EXTRACT TO READ section start
The 1882 Maine gubernatorial election was held on September 11, 1882, in order to elect the governor of Maine. Republican nominee and former member of the Maine Senate Frederick Robie defeated incumbent Democratic governor Harris M. Plaisted, Greenback nominee and former member of the Maine House of Representatives Solon Chase, Prohibition nominee William T. Eustis and Independent Republican candidate and former president of the Maine Senate Warren H. Vinton.

== General election ==
On election day, September 11, 1882, Republican nominee Frederick Robie won the election by a margin of 8,560 votes against his foremost opponent incumbent Democratic governor Harris M. Plaisted, thereby gaining Republican control over the office of governor. Robie was sworn in as the 39th governor of Maine on January 3, 1883.
EXTRACT TO READ section end
RECORDED DATA section start
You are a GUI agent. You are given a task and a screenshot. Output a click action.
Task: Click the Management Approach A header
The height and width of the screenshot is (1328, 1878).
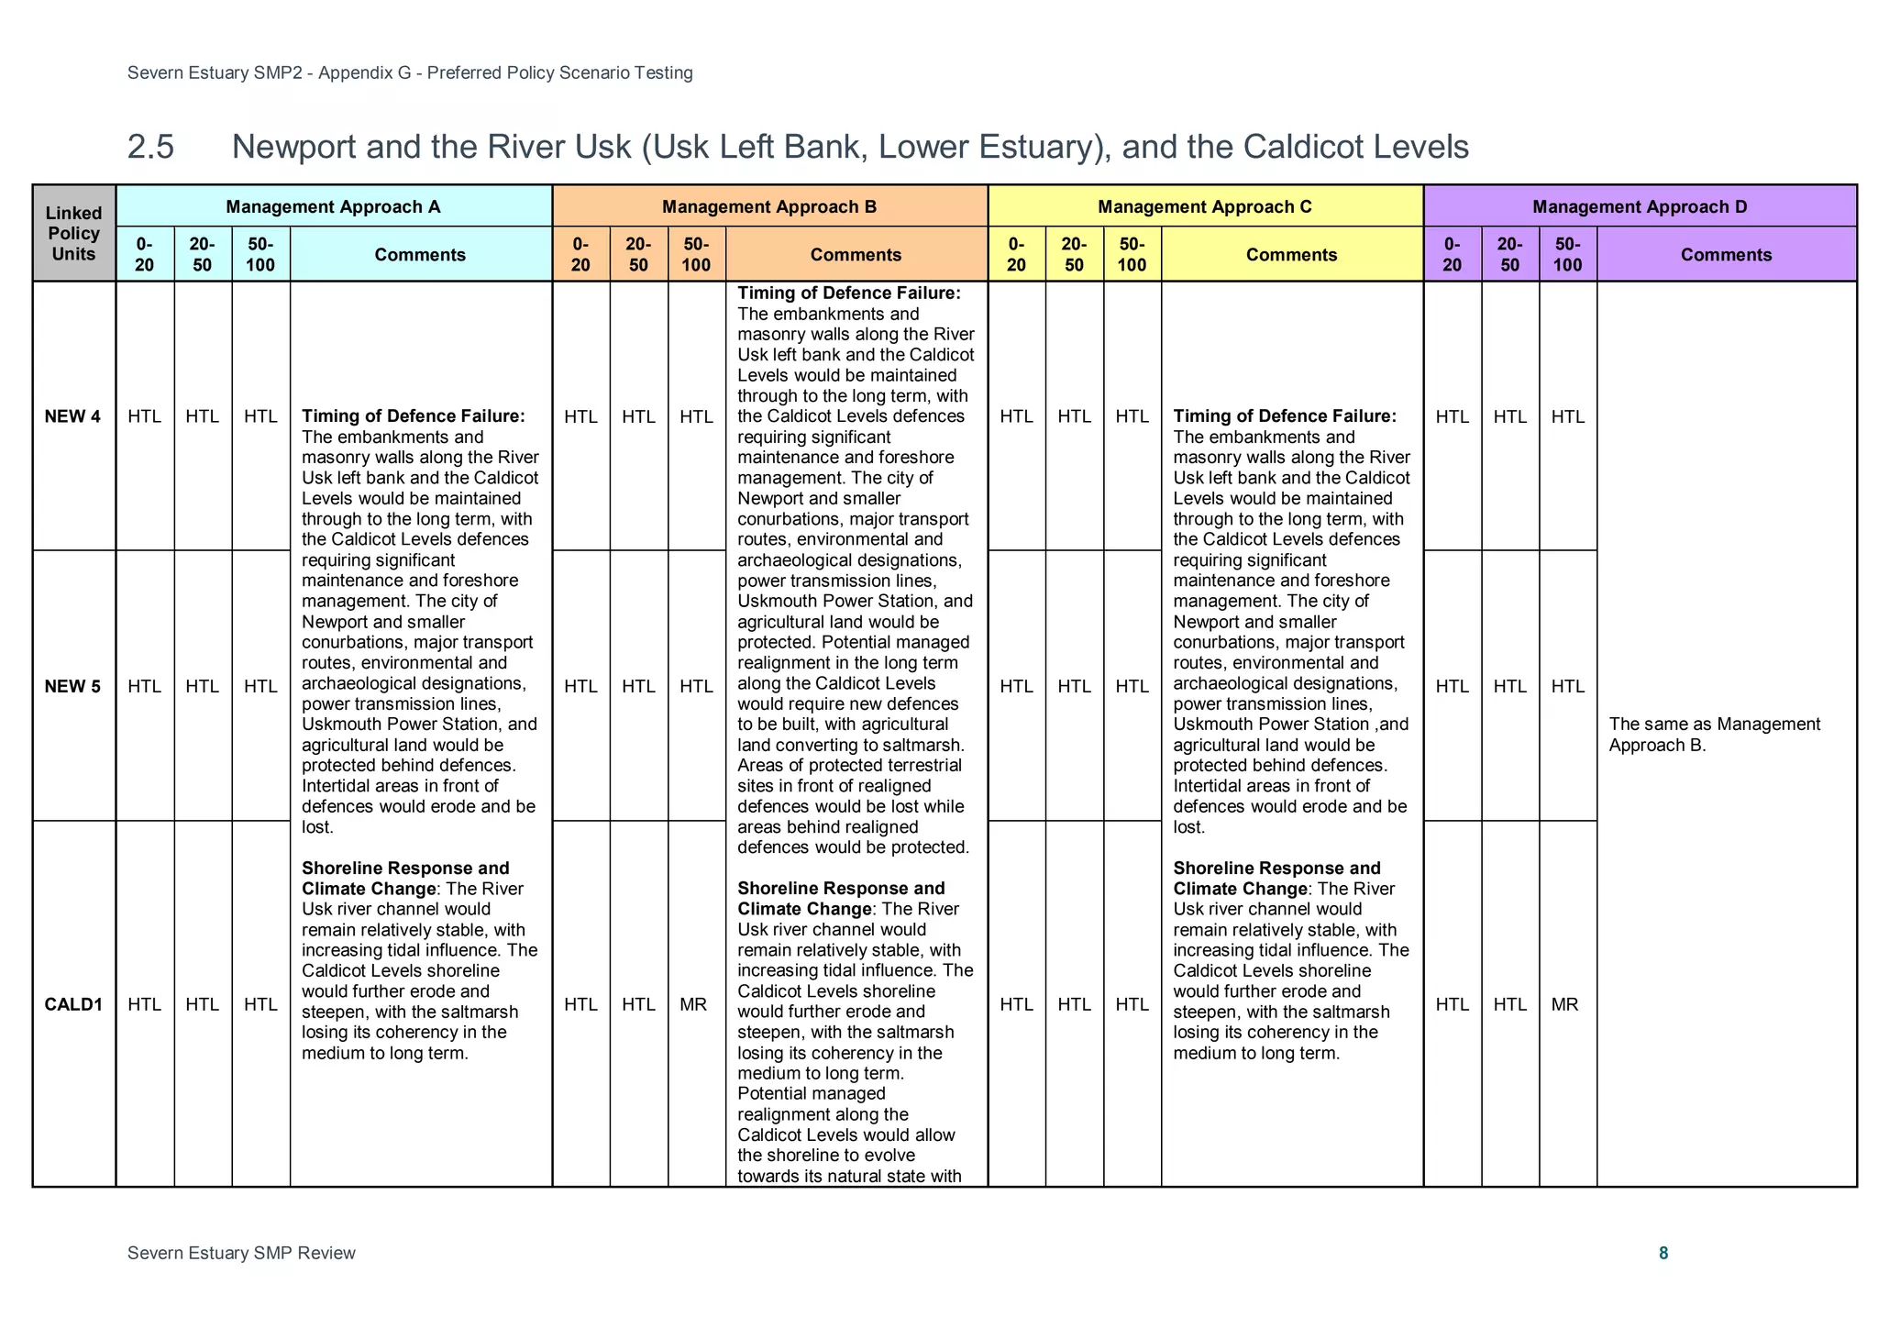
RECORDED DATA section end
EXERCISE INSTRUCTIONS:
**1)** According to the election text, by how many votes did Frederick Robie defeat Harris M. Plaisted?
**2)** Repeat word for word the part of the election text starting with "The 1882 Maine" and going on through "Warren H. Vinton.".
Answer from the election text alone, without relying on the material.

RESPONSES PER TASK:
**1)** 8,560 votes

**2)**
The 1882 Maine gubernatorial election was held on September 11, 1882, in order to elect the governor of Maine. Republican nominee and former member of the Maine Senate Frederick Robie defeated incumbent Democratic governor Harris M. Plaisted, Greenback nominee and former member of the Maine House of Representatives Solon Chase, Prohibition nominee William T. Eustis and Independent Republican candidate and former president of the Maine Senate Warren H. Vinton.